The sudden failure with a step change in current is a classic example of inductor saturation. Lacking the test equipment to verify this, (high bandwidth 'scope, high frequency current probe, etc.) you could load to just below smoke point and then carefully heat the inductor. The saturation flux density will change rapidly and smoke will appear.
10:56 - I did not expect such a fire and smoke. I had created my own H-bridge with MosFETs and one was smoking and then I could see the chip inside white glowing and a little bit of smoke came out. It was bad that the P-Channel MosFET was damaged, but the light was nice.

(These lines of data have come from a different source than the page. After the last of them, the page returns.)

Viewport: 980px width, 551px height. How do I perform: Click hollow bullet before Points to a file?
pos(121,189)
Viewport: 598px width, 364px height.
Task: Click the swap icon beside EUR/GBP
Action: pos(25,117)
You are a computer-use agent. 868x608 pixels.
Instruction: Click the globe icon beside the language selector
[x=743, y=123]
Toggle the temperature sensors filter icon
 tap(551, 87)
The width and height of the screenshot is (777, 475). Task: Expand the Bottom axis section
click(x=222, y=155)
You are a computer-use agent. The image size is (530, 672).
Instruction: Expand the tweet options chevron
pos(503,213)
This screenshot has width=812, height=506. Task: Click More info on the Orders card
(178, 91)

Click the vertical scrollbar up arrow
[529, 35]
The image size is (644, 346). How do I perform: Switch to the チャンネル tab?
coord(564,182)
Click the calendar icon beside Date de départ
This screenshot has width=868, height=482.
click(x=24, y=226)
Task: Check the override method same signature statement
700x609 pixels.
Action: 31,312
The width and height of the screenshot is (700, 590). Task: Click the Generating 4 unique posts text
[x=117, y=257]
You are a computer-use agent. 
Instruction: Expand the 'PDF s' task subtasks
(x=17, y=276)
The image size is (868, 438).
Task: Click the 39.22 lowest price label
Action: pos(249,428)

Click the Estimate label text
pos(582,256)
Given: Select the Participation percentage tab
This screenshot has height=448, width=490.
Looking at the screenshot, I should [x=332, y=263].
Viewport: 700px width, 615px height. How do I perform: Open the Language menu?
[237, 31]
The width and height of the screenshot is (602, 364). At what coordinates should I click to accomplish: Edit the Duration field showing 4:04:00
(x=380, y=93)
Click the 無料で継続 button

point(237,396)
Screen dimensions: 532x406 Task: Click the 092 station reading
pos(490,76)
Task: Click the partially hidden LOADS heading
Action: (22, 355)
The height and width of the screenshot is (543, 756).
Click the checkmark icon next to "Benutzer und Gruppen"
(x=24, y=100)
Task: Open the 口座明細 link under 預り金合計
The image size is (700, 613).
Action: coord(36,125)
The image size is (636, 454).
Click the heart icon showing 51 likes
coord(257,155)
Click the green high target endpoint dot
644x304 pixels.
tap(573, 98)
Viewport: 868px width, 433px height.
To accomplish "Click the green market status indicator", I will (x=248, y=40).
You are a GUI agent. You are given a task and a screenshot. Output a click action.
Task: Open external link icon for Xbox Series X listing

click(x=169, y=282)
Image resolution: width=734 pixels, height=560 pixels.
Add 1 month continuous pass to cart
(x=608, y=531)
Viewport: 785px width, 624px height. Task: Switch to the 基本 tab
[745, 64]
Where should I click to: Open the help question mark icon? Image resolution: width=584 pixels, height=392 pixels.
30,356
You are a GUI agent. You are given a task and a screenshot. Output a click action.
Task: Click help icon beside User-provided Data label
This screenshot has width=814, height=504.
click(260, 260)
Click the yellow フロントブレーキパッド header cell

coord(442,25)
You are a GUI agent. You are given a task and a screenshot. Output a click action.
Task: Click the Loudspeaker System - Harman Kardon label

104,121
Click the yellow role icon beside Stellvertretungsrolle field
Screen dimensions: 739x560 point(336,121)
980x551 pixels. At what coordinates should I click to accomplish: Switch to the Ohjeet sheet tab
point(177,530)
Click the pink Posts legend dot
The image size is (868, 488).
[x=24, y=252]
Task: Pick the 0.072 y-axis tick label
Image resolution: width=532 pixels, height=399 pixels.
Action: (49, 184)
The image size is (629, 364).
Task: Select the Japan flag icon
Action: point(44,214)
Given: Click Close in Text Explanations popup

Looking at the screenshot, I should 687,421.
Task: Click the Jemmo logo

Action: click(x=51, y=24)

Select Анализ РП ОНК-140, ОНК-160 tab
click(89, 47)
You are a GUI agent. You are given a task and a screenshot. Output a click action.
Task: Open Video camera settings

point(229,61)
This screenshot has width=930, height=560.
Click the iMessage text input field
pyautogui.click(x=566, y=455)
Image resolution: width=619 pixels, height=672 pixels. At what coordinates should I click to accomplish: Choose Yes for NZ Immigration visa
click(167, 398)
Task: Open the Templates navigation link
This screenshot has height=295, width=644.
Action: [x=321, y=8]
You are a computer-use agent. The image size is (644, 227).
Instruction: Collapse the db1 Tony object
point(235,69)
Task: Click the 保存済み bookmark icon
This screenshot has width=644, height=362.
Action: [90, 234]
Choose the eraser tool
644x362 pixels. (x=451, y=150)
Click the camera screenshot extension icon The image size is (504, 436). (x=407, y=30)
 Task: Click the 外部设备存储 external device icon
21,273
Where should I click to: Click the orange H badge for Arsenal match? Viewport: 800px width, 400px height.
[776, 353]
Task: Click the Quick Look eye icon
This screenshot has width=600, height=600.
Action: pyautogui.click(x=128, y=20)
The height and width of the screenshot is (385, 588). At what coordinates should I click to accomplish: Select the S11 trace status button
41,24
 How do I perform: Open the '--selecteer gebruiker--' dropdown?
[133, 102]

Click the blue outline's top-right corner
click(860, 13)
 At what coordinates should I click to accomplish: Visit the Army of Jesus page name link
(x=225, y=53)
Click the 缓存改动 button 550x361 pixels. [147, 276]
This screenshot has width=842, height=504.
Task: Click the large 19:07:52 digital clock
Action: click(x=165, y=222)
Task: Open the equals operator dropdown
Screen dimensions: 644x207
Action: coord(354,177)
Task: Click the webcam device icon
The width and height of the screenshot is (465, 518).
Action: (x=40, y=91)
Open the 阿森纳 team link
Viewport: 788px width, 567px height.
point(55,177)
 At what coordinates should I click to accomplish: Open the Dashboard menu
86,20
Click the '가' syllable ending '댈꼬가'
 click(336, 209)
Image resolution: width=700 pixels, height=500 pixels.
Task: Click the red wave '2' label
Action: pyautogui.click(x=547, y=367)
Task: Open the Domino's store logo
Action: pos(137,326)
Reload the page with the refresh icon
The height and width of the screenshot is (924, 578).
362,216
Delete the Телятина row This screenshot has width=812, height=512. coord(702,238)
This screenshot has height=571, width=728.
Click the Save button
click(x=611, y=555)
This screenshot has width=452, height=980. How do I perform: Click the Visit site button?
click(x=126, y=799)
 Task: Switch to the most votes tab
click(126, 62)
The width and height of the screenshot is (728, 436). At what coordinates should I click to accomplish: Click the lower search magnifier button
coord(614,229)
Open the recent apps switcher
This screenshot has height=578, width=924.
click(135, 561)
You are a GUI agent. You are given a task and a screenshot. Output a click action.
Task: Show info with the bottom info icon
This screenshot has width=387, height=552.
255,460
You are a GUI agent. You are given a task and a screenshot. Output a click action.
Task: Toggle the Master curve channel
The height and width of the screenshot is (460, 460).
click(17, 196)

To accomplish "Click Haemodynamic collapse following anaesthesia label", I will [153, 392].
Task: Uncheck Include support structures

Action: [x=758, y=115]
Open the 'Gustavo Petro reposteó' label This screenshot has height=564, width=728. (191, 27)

@@retireeelectronics2649 - I use this Step-Up converter to change the LiIon-LED lamp from 2 cells (7.2V - 8.4V) in line to only 4 cell, but all parallel, so that I have only 3.6V - 4.0V to charge, but I have to increase the voltage to 6 Volt for the LED-module. Now I have a constant brightness. I set this module for the lamp so that the power is constant 4 Watt.
Issue is likely too physically small boost inductor saturating. As inductor approaches saturation due to high peak current its inductance plummets causing switching current by I.C. to shoot up very high, blowing MT3608. With 22 uH, it is operating in constant conduction mode. (large inductance for switching frequency). The larger inductance makes the inductor saturate at lower peak current.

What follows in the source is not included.